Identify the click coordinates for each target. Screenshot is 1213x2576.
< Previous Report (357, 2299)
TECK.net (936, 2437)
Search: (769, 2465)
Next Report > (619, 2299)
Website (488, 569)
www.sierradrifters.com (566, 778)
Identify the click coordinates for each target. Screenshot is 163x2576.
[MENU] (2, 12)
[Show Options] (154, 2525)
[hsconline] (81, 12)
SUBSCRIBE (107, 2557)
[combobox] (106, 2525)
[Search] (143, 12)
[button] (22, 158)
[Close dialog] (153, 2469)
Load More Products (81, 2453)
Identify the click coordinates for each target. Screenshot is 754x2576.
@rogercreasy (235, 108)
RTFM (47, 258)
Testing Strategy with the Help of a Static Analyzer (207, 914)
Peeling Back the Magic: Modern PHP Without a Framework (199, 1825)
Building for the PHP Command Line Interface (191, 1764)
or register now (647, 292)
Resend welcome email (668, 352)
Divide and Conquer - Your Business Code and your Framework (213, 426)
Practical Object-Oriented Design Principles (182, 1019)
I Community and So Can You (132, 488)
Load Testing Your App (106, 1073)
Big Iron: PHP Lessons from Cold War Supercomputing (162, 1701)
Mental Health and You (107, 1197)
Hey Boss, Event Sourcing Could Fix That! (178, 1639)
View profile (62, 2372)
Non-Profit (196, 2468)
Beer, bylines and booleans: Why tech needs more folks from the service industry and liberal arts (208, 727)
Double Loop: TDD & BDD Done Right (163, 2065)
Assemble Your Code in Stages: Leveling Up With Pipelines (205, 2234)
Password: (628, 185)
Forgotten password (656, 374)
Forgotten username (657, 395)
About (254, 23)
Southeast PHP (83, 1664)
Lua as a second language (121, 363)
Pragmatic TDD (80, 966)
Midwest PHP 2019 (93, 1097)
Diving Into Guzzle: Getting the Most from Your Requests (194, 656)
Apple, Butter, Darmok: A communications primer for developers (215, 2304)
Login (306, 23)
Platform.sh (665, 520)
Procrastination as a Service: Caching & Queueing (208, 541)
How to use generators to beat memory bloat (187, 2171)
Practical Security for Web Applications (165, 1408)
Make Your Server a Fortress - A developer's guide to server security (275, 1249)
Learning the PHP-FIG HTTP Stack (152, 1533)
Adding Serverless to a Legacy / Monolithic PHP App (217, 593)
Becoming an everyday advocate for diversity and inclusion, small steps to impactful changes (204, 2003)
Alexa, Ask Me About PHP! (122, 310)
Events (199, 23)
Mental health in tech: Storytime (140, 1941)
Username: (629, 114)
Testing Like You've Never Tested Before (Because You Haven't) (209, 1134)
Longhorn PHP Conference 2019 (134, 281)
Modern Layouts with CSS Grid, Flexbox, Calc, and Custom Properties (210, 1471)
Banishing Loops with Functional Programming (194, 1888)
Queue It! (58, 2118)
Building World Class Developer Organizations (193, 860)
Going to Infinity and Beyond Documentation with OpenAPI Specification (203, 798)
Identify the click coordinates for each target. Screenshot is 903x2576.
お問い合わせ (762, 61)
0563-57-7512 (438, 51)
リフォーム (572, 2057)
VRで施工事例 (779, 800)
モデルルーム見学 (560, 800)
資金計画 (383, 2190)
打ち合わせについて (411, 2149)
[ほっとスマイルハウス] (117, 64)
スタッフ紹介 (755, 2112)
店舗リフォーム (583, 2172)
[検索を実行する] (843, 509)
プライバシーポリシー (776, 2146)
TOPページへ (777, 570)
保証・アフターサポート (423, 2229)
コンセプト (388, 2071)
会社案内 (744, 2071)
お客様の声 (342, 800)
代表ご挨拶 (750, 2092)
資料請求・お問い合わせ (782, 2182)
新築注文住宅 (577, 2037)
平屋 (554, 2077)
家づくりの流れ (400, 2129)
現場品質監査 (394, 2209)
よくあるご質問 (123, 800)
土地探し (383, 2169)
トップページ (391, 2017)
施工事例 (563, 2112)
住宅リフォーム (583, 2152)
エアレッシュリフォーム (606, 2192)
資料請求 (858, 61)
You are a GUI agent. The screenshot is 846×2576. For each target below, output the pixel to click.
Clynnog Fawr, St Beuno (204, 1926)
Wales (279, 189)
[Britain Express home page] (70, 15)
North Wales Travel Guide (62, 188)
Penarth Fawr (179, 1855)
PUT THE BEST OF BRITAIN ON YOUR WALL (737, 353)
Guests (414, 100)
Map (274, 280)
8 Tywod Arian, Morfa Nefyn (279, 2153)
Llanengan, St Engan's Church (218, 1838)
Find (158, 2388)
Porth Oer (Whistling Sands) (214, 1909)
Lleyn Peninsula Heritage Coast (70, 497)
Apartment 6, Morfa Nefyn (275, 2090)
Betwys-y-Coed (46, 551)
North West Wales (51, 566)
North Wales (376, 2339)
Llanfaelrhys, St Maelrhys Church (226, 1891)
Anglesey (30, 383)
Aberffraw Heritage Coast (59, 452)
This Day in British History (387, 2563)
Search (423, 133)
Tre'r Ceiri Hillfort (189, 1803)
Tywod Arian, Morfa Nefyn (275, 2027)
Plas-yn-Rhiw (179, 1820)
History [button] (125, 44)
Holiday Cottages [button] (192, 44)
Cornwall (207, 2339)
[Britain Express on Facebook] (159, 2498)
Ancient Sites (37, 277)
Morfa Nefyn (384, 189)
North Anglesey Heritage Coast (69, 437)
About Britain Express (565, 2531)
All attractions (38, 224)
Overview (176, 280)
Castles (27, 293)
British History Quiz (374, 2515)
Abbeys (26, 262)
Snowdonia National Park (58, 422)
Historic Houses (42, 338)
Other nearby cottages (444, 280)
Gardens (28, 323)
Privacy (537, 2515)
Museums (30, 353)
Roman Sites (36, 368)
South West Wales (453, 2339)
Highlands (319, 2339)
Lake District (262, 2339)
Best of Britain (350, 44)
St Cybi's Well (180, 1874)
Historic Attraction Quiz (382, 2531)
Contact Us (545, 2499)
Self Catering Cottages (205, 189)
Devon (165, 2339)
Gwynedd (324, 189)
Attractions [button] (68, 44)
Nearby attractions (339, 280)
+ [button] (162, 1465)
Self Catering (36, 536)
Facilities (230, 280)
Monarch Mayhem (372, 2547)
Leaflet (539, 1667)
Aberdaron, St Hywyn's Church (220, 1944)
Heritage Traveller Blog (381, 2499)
---------------
The answer is every entry, copied word for word.

Identify the click coordinates for each target. Screenshot is 1213x2576.
< Previous Report (357, 2299)
TECK.net (936, 2437)
Search: (769, 2465)
Next Report > (619, 2299)
Website (488, 569)
www.sierradrifters.com (566, 778)
Identify the click coordinates for each target. Screenshot is 163x2576.
[MENU] (2, 12)
[Show Options] (154, 2525)
[hsconline] (81, 12)
SUBSCRIBE (107, 2557)
[combobox] (106, 2525)
[Search] (143, 12)
[button] (22, 158)
[Close dialog] (153, 2469)
Load More Products (81, 2453)
Identify the click coordinates for each target. Screenshot is 754x2576.
@rogercreasy (235, 108)
RTFM (47, 258)
Testing Strategy with the Help of a Static Analyzer (207, 914)
Peeling Back the Magic: Modern PHP Without a Framework (199, 1825)
Building for the PHP Command Line Interface (191, 1764)
or register now (647, 292)
Resend welcome email (668, 352)
Divide and Conquer - Your Business Code and your Framework (213, 426)
Practical Object-Oriented Design Principles (182, 1019)
I Community and So Can You (132, 488)
Load Testing Your App (106, 1073)
Big Iron: PHP Lessons from Cold War Supercomputing (162, 1701)
Mental Health and You (107, 1197)
Hey Boss, Event Sourcing Could Fix That! (178, 1639)
View profile (62, 2372)
Non-Profit (196, 2468)
Beer, bylines and booleans: Why tech needs more folks from the service industry and liberal arts (208, 727)
Double Loop: TDD & BDD Done Right (163, 2065)
Assemble Your Code in Stages: Leveling Up With Pipelines (205, 2234)
Password: (628, 185)
Forgotten password (656, 374)
Forgotten username (657, 395)
About (254, 23)
Southeast PHP (83, 1664)
Lua as a second language (121, 363)
Pragmatic TDD (80, 966)
Midwest PHP 2019 (93, 1097)
Diving Into Guzzle: Getting the Most from Your Requests (194, 656)
Apple, Butter, Darmok: A communications primer for developers (215, 2304)
Login (306, 23)
Platform.sh (665, 520)
Procrastination as a Service: Caching & Queueing (208, 541)
How to use generators to beat memory bloat (187, 2171)
Practical Security for Web Applications (165, 1408)
Make Your Server a Fortress - A developer's guide to server security (275, 1249)
Learning the PHP-FIG HTTP Stack (152, 1533)
Adding Serverless to a Legacy / Monolithic PHP App (217, 593)
Becoming an everyday advocate for diversity and inclusion, small steps to impactful changes (204, 2003)
Alexa, Ask Me About PHP! (122, 310)
Events (199, 23)
Mental health in tech: Storytime (140, 1941)
Username: (629, 114)
Testing Like You've Never Tested Before (Because You Haven't) (209, 1134)
Longhorn PHP Conference 2019 (134, 281)
Modern Layouts with CSS Grid, Flexbox, Calc, and Custom Properties (210, 1471)
Banishing Loops with Functional Programming (194, 1888)
Queue It! (58, 2118)
Building World Class Developer Organizations (193, 860)
Going to Infinity and Beyond Documentation with OpenAPI Specification (203, 798)
Identify the click coordinates for each target. Screenshot is 903x2576.
お問い合わせ (762, 61)
0563-57-7512 (438, 51)
リフォーム (572, 2057)
VRで施工事例 (779, 800)
モデルルーム見学 (560, 800)
資金計画 (383, 2190)
打ち合わせについて (411, 2149)
[ほっとスマイルハウス] (117, 64)
スタッフ紹介 (755, 2112)
店舗リフォーム (583, 2172)
[検索を実行する] (843, 509)
プライバシーポリシー (776, 2146)
TOPページへ (777, 570)
保証・アフターサポート (423, 2229)
コンセプト (388, 2071)
会社案内 (744, 2071)
お客様の声 (342, 800)
代表ご挨拶 (750, 2092)
資料請求・お問い合わせ (782, 2182)
新築注文住宅 (577, 2037)
平屋 (554, 2077)
家づくりの流れ (400, 2129)
現場品質監査 (394, 2209)
よくあるご質問 (123, 800)
土地探し (383, 2169)
トップページ (391, 2017)
施工事例 (563, 2112)
住宅リフォーム (583, 2152)
エアレッシュリフォーム (606, 2192)
資料請求 (858, 61)
You are a GUI agent. The screenshot is 846×2576. For each target below, output the pixel to click.
Clynnog Fawr, St Beuno (204, 1926)
Wales (279, 189)
[Britain Express home page] (70, 15)
North Wales Travel Guide (62, 188)
Penarth Fawr (179, 1855)
PUT THE BEST OF BRITAIN ON YOUR WALL (737, 353)
Guests (414, 100)
Map (274, 280)
8 Tywod Arian, Morfa Nefyn (279, 2153)
Llanengan, St Engan's Church (218, 1838)
Find (158, 2388)
Porth Oer (Whistling Sands) (214, 1909)
Lleyn Peninsula Heritage Coast (70, 497)
Apartment 6, Morfa Nefyn (275, 2090)
Betwys-y-Coed (46, 551)
North West Wales (51, 566)
North Wales (376, 2339)
Llanfaelrhys, St Maelrhys Church (226, 1891)
Anglesey (30, 383)
Aberffraw Heritage Coast (59, 452)
This Day in British History (387, 2563)
Search (423, 133)
Tre'r Ceiri Hillfort (189, 1803)
Tywod Arian, Morfa Nefyn (275, 2027)
Plas-yn-Rhiw (179, 1820)
History [button] (125, 44)
Holiday Cottages [button] (192, 44)
Cornwall (207, 2339)
[Britain Express on Facebook] (159, 2498)
Ancient Sites (37, 277)
Morfa Nefyn (384, 189)
North Anglesey Heritage Coast (69, 437)
About Britain Express (565, 2531)
All attractions (38, 224)
Overview (176, 280)
Castles (27, 293)
British History Quiz (374, 2515)
Abbeys (26, 262)
Snowdonia National Park (58, 422)
Historic Houses (42, 338)
Other nearby cottages (444, 280)
Gardens (28, 323)
Privacy (537, 2515)
Museums (30, 353)
Roman Sites (36, 368)
South West Wales (453, 2339)
Highlands (319, 2339)
Lake District (262, 2339)
Best of Britain (350, 44)
St Cybi's Well (180, 1874)
Historic Attraction Quiz (382, 2531)
Contact Us (545, 2499)
Self Catering Cottages (205, 189)
Devon (165, 2339)
Gwynedd (324, 189)
Attractions [button] (68, 44)
Nearby attractions (339, 280)
+ [button] (162, 1465)
Self Catering (36, 536)
Facilities (230, 280)
Monarch Mayhem (372, 2547)
Leaflet (539, 1667)
Aberdaron, St Hywyn's Church (220, 1944)
Heritage Traveller Blog (381, 2499)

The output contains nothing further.